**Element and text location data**
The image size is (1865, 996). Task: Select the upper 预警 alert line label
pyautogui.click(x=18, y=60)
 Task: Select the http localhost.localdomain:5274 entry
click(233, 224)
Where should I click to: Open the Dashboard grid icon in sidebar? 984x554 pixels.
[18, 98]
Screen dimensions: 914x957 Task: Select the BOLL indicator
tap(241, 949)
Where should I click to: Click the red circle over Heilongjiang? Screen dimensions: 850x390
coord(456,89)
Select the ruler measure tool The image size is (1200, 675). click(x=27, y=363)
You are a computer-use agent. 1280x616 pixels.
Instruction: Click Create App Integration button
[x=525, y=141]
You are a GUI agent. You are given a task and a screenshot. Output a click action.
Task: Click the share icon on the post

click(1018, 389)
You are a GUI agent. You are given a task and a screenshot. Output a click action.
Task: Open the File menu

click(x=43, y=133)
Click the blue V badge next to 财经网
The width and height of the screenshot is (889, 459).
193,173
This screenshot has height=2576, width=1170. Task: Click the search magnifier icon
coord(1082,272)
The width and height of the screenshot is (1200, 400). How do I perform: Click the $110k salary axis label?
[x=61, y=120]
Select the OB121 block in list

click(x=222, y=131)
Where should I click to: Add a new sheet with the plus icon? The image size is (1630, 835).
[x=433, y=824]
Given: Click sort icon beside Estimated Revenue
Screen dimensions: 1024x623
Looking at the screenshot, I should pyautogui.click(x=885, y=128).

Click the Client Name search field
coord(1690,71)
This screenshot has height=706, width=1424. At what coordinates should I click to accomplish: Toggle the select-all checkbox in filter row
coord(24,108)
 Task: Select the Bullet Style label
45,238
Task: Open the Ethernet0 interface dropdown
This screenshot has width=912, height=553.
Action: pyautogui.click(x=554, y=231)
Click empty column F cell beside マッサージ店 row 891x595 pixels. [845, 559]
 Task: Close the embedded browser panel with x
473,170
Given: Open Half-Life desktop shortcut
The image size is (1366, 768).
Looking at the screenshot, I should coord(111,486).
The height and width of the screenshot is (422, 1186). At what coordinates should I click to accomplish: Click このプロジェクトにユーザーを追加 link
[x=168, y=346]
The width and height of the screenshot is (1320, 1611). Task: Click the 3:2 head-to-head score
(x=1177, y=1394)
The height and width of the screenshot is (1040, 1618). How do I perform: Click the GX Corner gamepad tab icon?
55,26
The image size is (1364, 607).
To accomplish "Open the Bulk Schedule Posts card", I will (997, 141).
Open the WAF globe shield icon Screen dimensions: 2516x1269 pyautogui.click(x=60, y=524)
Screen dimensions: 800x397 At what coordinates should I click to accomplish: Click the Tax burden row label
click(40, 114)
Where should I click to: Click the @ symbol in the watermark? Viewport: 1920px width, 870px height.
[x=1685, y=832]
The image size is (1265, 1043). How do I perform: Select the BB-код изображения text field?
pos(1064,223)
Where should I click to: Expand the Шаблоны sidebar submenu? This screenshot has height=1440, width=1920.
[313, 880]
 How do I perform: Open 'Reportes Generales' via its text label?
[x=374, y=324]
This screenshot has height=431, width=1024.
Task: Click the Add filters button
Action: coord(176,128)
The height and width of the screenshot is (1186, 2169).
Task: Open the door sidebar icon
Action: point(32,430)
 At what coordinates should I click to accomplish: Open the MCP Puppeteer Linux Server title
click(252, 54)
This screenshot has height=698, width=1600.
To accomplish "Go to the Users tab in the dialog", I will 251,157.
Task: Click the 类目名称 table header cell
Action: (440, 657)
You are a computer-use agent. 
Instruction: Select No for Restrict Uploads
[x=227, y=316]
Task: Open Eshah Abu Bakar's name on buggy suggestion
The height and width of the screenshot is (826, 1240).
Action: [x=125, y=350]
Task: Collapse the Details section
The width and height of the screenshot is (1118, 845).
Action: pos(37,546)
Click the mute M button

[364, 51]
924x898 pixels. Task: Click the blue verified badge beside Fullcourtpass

**What you will do**
Convert the data, from the line containing "The image size is (1265, 1043)." through the end of the data, into a numbered list with one line per item and blank lines omitted.

**Solved problem**
1. The image size is (1265, 1043). How do I perform: Select the BB-код изображения text field?
2. pos(1064,223)
3. Where should I click to: Expand the Шаблоны sidebar submenu? This screenshot has height=1440, width=1920.
4. [313, 880]
5.  How do I perform: Open 'Reportes Generales' via its text label?
6. [x=374, y=324]
7. This screenshot has height=431, width=1024.
8. Task: Click the Add filters button
9. Action: coord(176,128)
10. The height and width of the screenshot is (1186, 2169).
11. Task: Open the door sidebar icon
12. Action: point(32,430)
13.  At what coordinates should I click to accomplish: Open the MCP Puppeteer Linux Server title
14. click(252, 54)
15. This screenshot has height=698, width=1600.
16. To accomplish "Go to the Users tab in the dialog", I will 251,157.
17. Task: Click the 类目名称 table header cell
18. Action: (440, 657)
19. You are a computer-use agent. 
20. Instruction: Select No for Restrict Uploads
21. [x=227, y=316]
22. Task: Open Eshah Abu Bakar's name on buggy suggestion
23. The height and width of the screenshot is (826, 1240).
24. Action: [x=125, y=350]
25. Task: Collapse the Details section
26. The width and height of the screenshot is (1118, 845).
27. Action: pos(37,546)
28. Click the mute M button
29. [364, 51]
30. 924x898 pixels. Task: Click the blue verified badge beside Fullcourtpass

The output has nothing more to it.